Next on my Italian Renaissance reading list is the father of Humanism, Francesco Petrarca, better know in the English speaking world simply as Petrarch (1304-76). He spanned the gap between Dante and Boccaccio, being friends with the latter and his dad mostly likely being an acquaintance of the former.
I’ve read and studied Petrarch before, at university and after. Reading him in translation is always a bit of a disappointment. The translator can choose either to convey his carefully nuanced meaning complete with complex classical allusions or to capture the easy flowing music of his words. No single translation can do both.
Among my personal problems in approaching Petrarch is that I’ve heard poems from the Canzoniere read in the original without understanding them. Just listening to the music of the words is wonderful in itself. I’ve also read some particularly good translations which show his ideas and philosophical arguments in their best light. I’ve never been able to do both at the same time and that begins to annoy me.
(I’ve also come to the conclusion that anyone who can experience the Canzoniere without developing an immediate and burning need to learn Italian has no soul.)
This current translation includes the standard selections from the Canzoniere but, more important, a goodly selection of his other poetry and letters.

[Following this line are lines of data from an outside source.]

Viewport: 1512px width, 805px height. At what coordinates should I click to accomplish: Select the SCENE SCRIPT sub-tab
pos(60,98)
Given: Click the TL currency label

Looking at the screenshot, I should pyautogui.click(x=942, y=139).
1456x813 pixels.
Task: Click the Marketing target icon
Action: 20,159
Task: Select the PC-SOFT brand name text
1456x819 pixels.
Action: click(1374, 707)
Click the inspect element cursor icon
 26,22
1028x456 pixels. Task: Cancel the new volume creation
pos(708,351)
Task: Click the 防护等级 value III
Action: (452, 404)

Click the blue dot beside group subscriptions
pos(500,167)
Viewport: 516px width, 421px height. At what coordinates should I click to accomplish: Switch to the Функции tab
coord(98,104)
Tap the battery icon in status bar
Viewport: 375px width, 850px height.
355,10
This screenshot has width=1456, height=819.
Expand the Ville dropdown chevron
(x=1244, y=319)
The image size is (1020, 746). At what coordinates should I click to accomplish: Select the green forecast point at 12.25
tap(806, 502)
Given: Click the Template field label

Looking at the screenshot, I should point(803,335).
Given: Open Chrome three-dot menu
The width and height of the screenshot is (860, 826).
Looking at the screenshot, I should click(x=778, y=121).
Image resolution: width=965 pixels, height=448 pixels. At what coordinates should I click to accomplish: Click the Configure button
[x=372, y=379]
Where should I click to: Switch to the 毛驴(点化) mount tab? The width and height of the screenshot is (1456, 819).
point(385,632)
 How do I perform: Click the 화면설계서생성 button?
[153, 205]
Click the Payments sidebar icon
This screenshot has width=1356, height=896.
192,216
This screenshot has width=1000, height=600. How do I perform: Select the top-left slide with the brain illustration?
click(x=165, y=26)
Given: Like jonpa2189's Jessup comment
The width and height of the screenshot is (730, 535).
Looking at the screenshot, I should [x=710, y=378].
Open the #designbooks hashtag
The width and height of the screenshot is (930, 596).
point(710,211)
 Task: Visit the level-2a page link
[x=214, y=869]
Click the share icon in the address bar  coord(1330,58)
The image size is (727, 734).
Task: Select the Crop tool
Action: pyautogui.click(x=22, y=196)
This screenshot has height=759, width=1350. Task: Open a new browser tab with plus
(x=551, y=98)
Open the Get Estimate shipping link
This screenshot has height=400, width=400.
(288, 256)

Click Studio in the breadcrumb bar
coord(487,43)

The portion of the Secretum included in this anthology is the third chapter in which Petrarch and Saint Augustine engage in socratic dialogue on the fate of Petrarch’s soul. In his later life Petrarch was a big fan of Augustine and many see it as a way of him reconciling his humanism with traditional church belief. Naturally, he was attracted to Augustine’s insistence on free will as a means to salvation. I’ve read many other philosophical debates of the kind but this one struck me as nothing more than an old man trying to justify the actions of his life. The dialogue centres on Petrarch’s stalker obsession with Laura (who I believe more and more is a fictional construct rather than a real person as almost all academics insist) and how adoration of her has thrown him a long way down the slippery slope to hell.
The letters are great but they are another example of the same phenomena. There’s a famous letter in which Petrarch compares his climb of Mount Ventoux outside his home in Avignon to the getting of wisdom. There’s a very condescending letter to Boccaccio in which the famous poet tells that younger that he’s re-written one of Boccaccio’s tales and been praised for it even though he won’t lower himself to read a book aimed at the masses.
Don’t get me wrong. I love Petrarch and his poetry. You can really feel in his words a man who celebrates people with all their faults and virtues. But I found reading the selections from his prose works quite tedious.
Hmm, I really should be following your reading list entries more closely. And possibly following your example with the reading.
I have always felt one of the biggest failings of many translated poetry anthologies to be that they print only the translation. My favourite (modern) book of poetry, an anthology of Paul Celan’s work, has for each poem the original German printed on the left page and the English translation printed on the right, formatted so the lines match up and you can scan across easily. I really think it’s the only way for a non-speaker of the poet’s native language to get the fullest possible understanding of the work (without actually learning the language).
Waaaaaay back when I was learning classical languages, I found the BEST EVA!!!!! resource was Loeb Classics which displayed the original Latin or Greek on the left-hand page and the translation on the right. Brilliant stuff.
(I need to find something like that for modern French and Italian.)